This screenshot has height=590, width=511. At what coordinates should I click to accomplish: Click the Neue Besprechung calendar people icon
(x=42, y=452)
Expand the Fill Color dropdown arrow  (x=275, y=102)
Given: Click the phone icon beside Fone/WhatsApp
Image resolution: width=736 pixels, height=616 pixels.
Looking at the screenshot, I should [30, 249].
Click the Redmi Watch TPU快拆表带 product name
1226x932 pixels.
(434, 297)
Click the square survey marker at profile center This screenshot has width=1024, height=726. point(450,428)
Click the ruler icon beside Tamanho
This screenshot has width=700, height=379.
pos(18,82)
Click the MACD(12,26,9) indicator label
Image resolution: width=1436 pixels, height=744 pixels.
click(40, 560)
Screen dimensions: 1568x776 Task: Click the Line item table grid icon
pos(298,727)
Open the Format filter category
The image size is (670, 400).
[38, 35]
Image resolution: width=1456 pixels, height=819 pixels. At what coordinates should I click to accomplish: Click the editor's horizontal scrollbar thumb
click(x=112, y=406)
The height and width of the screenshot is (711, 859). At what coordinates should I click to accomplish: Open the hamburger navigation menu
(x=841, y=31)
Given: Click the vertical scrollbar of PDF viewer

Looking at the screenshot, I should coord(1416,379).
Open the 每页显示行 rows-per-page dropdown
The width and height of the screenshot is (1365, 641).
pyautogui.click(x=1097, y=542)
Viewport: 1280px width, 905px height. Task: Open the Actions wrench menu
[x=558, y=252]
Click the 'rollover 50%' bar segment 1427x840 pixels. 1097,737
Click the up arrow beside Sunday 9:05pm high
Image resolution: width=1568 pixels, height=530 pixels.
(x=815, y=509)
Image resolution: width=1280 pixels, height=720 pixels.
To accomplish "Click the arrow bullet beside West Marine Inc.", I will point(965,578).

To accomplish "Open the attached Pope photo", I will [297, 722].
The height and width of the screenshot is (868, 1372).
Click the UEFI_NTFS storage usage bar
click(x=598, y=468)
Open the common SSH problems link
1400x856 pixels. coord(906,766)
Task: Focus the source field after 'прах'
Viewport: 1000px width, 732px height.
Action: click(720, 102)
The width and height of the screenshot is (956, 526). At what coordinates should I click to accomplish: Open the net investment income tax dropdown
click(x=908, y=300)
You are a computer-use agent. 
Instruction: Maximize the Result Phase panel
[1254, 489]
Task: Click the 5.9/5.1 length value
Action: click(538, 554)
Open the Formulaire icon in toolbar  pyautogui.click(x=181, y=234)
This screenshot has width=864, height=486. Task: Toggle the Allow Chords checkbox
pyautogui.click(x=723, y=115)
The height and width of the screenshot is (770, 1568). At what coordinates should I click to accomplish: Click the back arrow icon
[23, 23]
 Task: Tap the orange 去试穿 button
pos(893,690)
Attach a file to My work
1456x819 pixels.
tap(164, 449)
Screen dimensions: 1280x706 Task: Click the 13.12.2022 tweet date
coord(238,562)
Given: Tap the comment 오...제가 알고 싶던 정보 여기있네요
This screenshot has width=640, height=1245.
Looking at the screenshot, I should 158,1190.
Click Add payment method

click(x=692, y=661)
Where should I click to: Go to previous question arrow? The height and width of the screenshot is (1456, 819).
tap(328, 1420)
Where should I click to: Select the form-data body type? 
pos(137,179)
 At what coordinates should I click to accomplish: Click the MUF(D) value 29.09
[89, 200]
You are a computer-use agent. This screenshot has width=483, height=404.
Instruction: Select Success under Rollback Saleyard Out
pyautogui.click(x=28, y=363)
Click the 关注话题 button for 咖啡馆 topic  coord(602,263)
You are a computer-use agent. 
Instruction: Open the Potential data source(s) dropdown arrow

--

**PROBLEM REQUIREMENTS**
Reproduce the listing with "icon" swapped for "symbol" and every other part left unchanged.

**FINAL RESULT**
This screenshot has height=590, width=511. At what coordinates should I click to accomplish: Click the Neue Besprechung calendar people symbol
(x=42, y=452)
Expand the Fill Color dropdown arrow  (x=275, y=102)
Given: Click the phone symbol beside Fone/WhatsApp
Image resolution: width=736 pixels, height=616 pixels.
Looking at the screenshot, I should [30, 249].
Click the Redmi Watch TPU快拆表带 product name
1226x932 pixels.
(434, 297)
Click the square survey marker at profile center This screenshot has width=1024, height=726. point(450,428)
Click the ruler symbol beside Tamanho
This screenshot has width=700, height=379.
pos(18,82)
Click the MACD(12,26,9) indicator label
Image resolution: width=1436 pixels, height=744 pixels.
click(40, 560)
Screen dimensions: 1568x776 Task: Click the Line item table grid symbol
pos(298,727)
Open the Format filter category
The image size is (670, 400).
[38, 35]
Image resolution: width=1456 pixels, height=819 pixels. At what coordinates should I click to accomplish: Click the editor's horizontal scrollbar thumb
click(x=112, y=406)
The height and width of the screenshot is (711, 859). At what coordinates should I click to accomplish: Open the hamburger navigation menu
(x=841, y=31)
Given: Click the vertical scrollbar of PDF viewer

Looking at the screenshot, I should coord(1416,379).
Open the 每页显示行 rows-per-page dropdown
The width and height of the screenshot is (1365, 641).
pyautogui.click(x=1097, y=542)
Viewport: 1280px width, 905px height. Task: Open the Actions wrench menu
[x=558, y=252]
Click the 'rollover 50%' bar segment 1427x840 pixels. 1097,737
Click the up arrow beside Sunday 9:05pm high
Image resolution: width=1568 pixels, height=530 pixels.
(x=815, y=509)
Image resolution: width=1280 pixels, height=720 pixels.
To accomplish "Click the arrow bullet beside West Marine Inc.", I will point(965,578).

To accomplish "Open the attached Pope photo", I will [297, 722].
The height and width of the screenshot is (868, 1372).
Click the UEFI_NTFS storage usage bar
click(x=598, y=468)
Open the common SSH problems link
1400x856 pixels. coord(906,766)
Task: Focus the source field after 'прах'
Viewport: 1000px width, 732px height.
Action: click(720, 102)
The width and height of the screenshot is (956, 526). At what coordinates should I click to accomplish: Open the net investment income tax dropdown
click(x=908, y=300)
You are a computer-use agent. 
Instruction: Maximize the Result Phase panel
[1254, 489]
Task: Click the 5.9/5.1 length value
Action: click(538, 554)
Open the Formulaire symbol in toolbar  pyautogui.click(x=181, y=234)
This screenshot has width=864, height=486. Task: Toggle the Allow Chords checkbox
pyautogui.click(x=723, y=115)
The height and width of the screenshot is (770, 1568). At what coordinates should I click to accomplish: Click the back arrow symbol
[23, 23]
 Task: Tap the orange 去试穿 button
pos(893,690)
Attach a file to My work
1456x819 pixels.
tap(164, 449)
Screen dimensions: 1280x706 Task: Click the 13.12.2022 tweet date
coord(238,562)
Given: Tap the comment 오...제가 알고 싶던 정보 여기있네요
This screenshot has width=640, height=1245.
Looking at the screenshot, I should 158,1190.
Click Add payment method

click(x=692, y=661)
Where should I click to: Go to previous question arrow? The height and width of the screenshot is (1456, 819).
tap(328, 1420)
Where should I click to: Select the form-data body type? 
pos(137,179)
 At what coordinates should I click to accomplish: Click the MUF(D) value 29.09
[89, 200]
You are a computer-use agent. This screenshot has width=483, height=404.
Instruction: Select Success under Rollback Saleyard Out
pyautogui.click(x=28, y=363)
Click the 关注话题 button for 咖啡馆 topic  coord(602,263)
You are a computer-use agent. 
Instruction: Open the Potential data source(s) dropdown arrow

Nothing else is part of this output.